▶ [The task]:
I'd like the records transcribed exactly, leaving the images out.

◆ ◆ ◆ ◆

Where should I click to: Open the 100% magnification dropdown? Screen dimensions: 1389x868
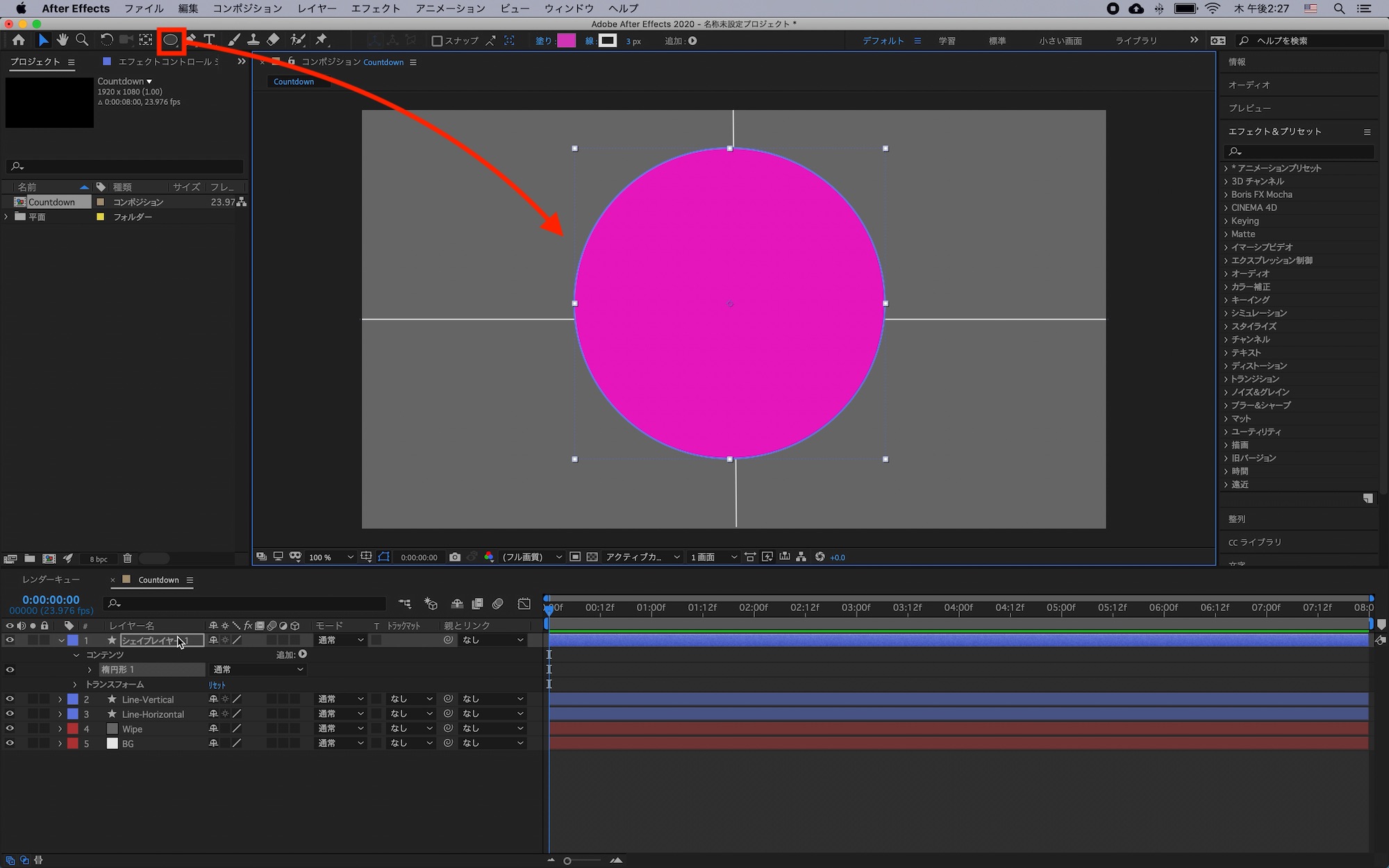tap(331, 557)
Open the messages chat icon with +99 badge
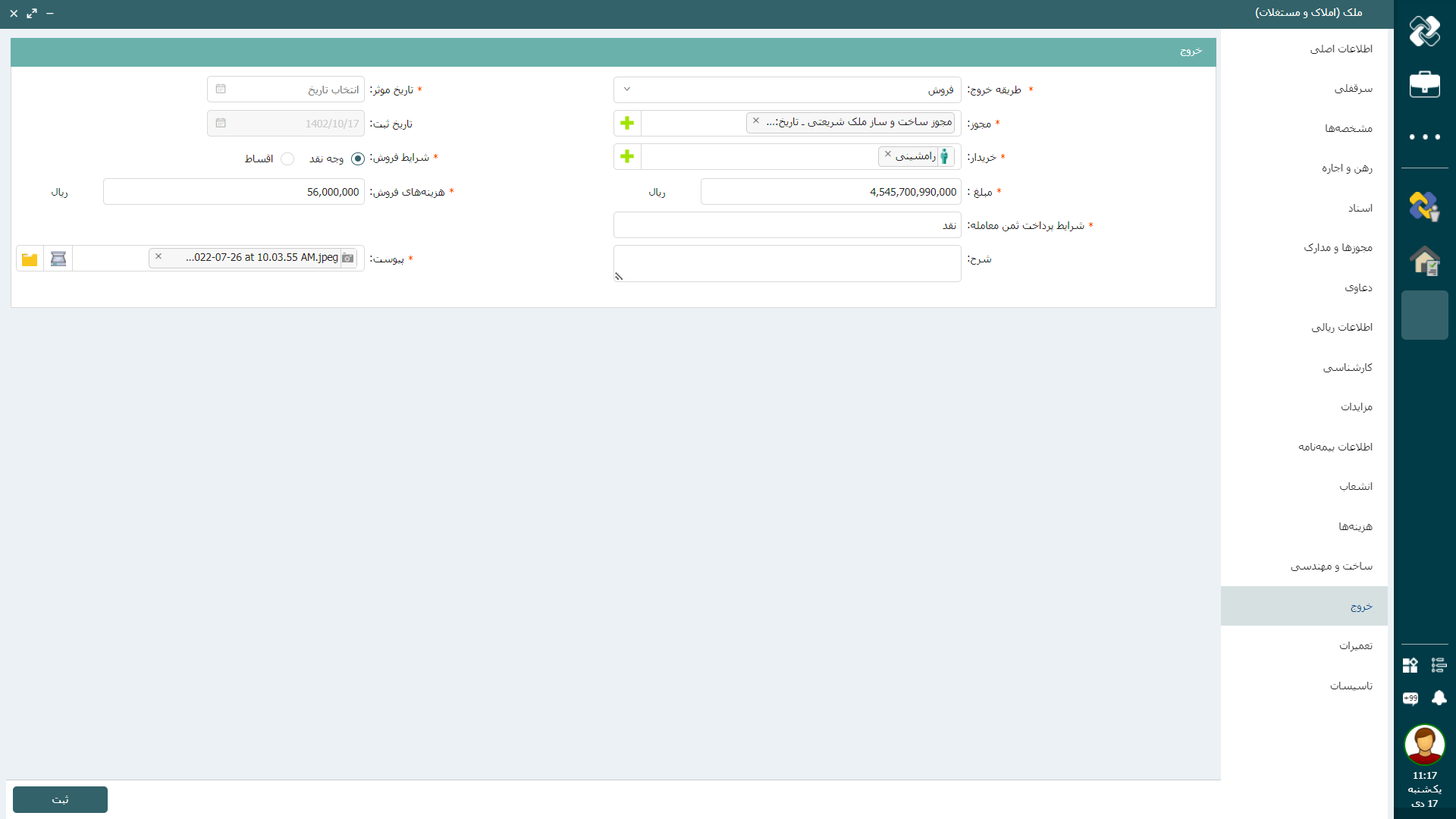 [x=1410, y=698]
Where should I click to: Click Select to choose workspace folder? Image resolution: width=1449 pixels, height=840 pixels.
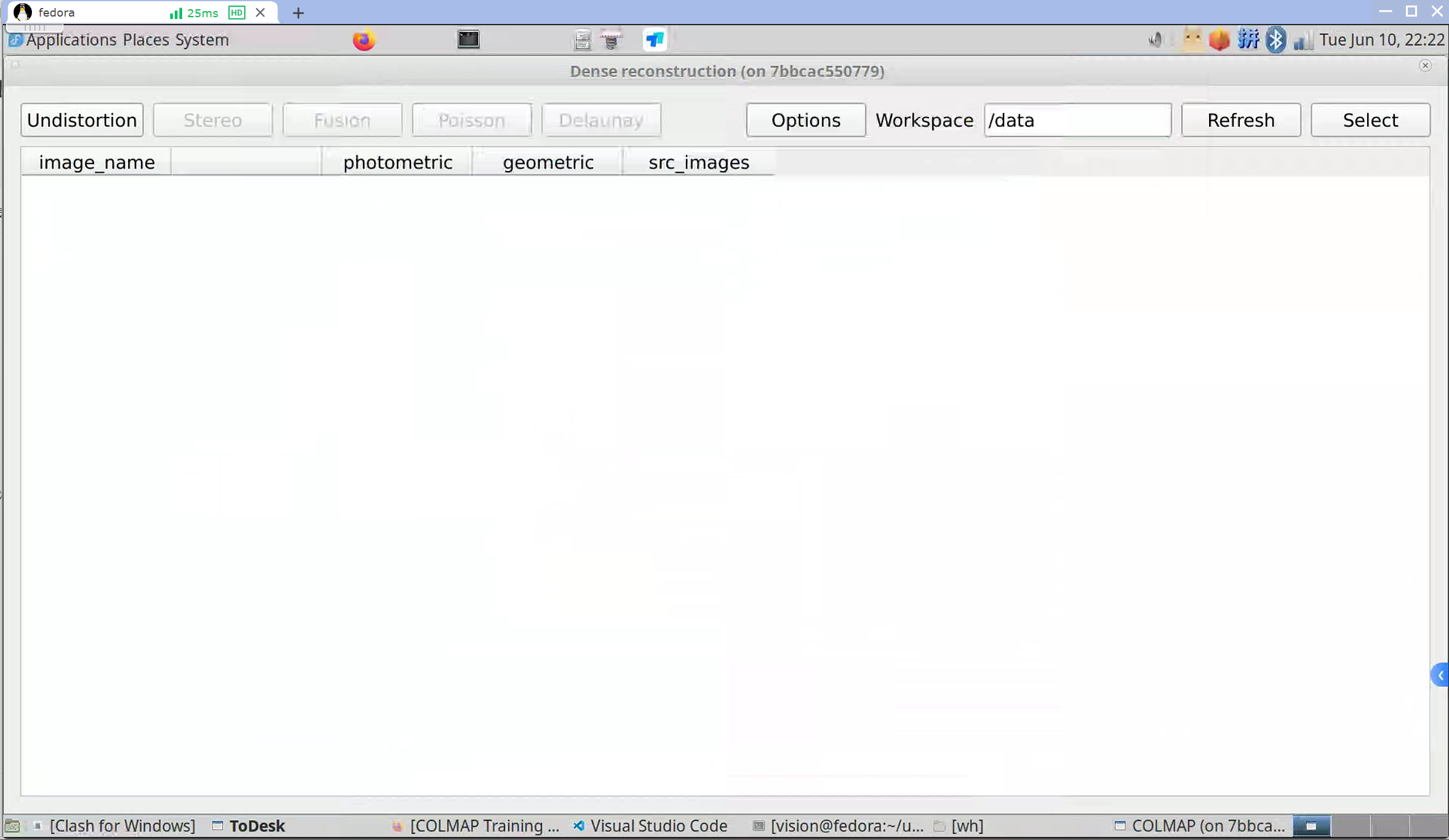tap(1370, 120)
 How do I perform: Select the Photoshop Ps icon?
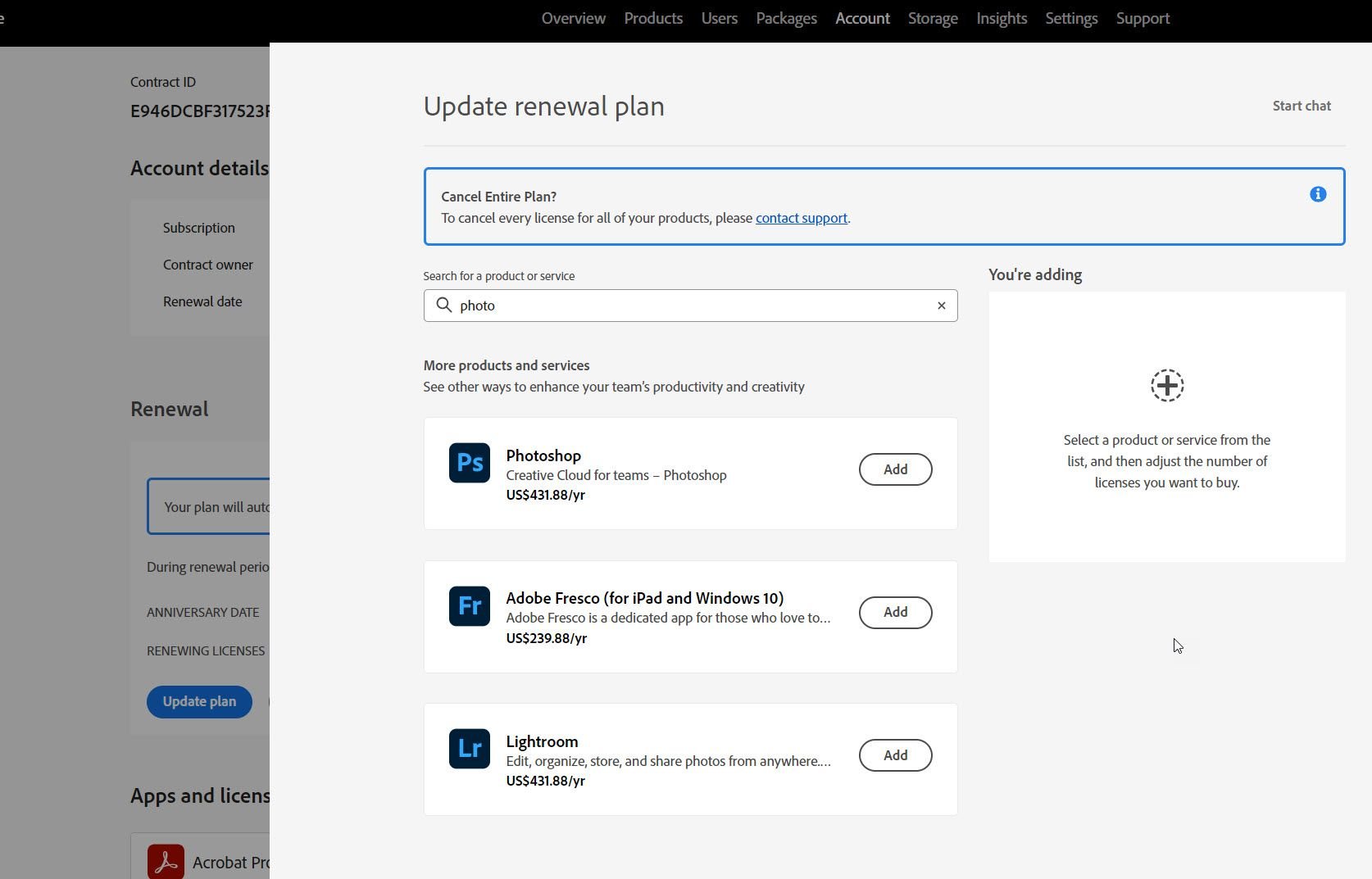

◆ ◆ ◆ ◆

▶ [Answer]:
Where should I click to: Open the 100% magnification dropdown? Screen dimensions: 1389x868
tap(331, 557)
Open the messages chat icon with +99 badge
 [x=1410, y=698]
Where should I click to: Click Select to choose workspace folder? Image resolution: width=1449 pixels, height=840 pixels.
tap(1370, 120)
 How do I perform: Select the Photoshop Ps icon?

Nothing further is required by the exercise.